What Are Rheumatic Diseases and What Is Arthritis?
There are more than 100 rheumatic diseases. These diseases may cause pain, stiffness, and swelling in joints and other supporting structures of the body such as muscles, tendons, ligaments, and bones. Some rheumatic diseases can also affect other parts of the body, including various internal organs.
Many people use the word arthritis to refer to all rheumatic diseases. However, the word literally means joint inflammation; that is, swelling, redness, heat, and pain caused by tissue injury or disease in the joint. The many different kinds of arthritis comprise just a portion of the rheumatic diseases. Some rheumatic diseases are described as connective tissue diseases because they affect the body’s connective tissue the supporting framework of the body and its internal organs. Others are known as autoimmune diseases because they are caused by a problem in which the immune system harms the body’s own healthy tissues.

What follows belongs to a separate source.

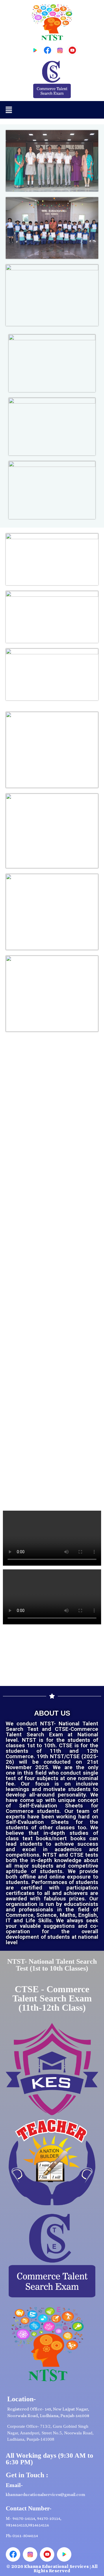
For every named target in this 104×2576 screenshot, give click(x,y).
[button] (8, 110)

Who Is Affected by Arthritis and Rheumatic Conditions?
An estimated 40 million people in the United States have arthritis or other rheumatic conditions. By the year 2020, this number is expected to reach 59 million. Rheumatic diseases are the leading cause of disability among adults age 65 and older.
Rheumatic diseases affect people of all races and ages. Some rheumatic conditions are more common among certain populations. For example:
- Rheumatoid arthritis occurs two to three times more often in women than in men.
- Scleroderma is more common in women than in men.
- Nine out of 10 people who have lupus are women.
- Nine out of 10 people who have fibromyalgia are women.
- Gout is more common in men than in women.
- Lupus is three times more common in African-American women than in Caucasian women.
- Ankylosing spondylitis is more common in men than in women.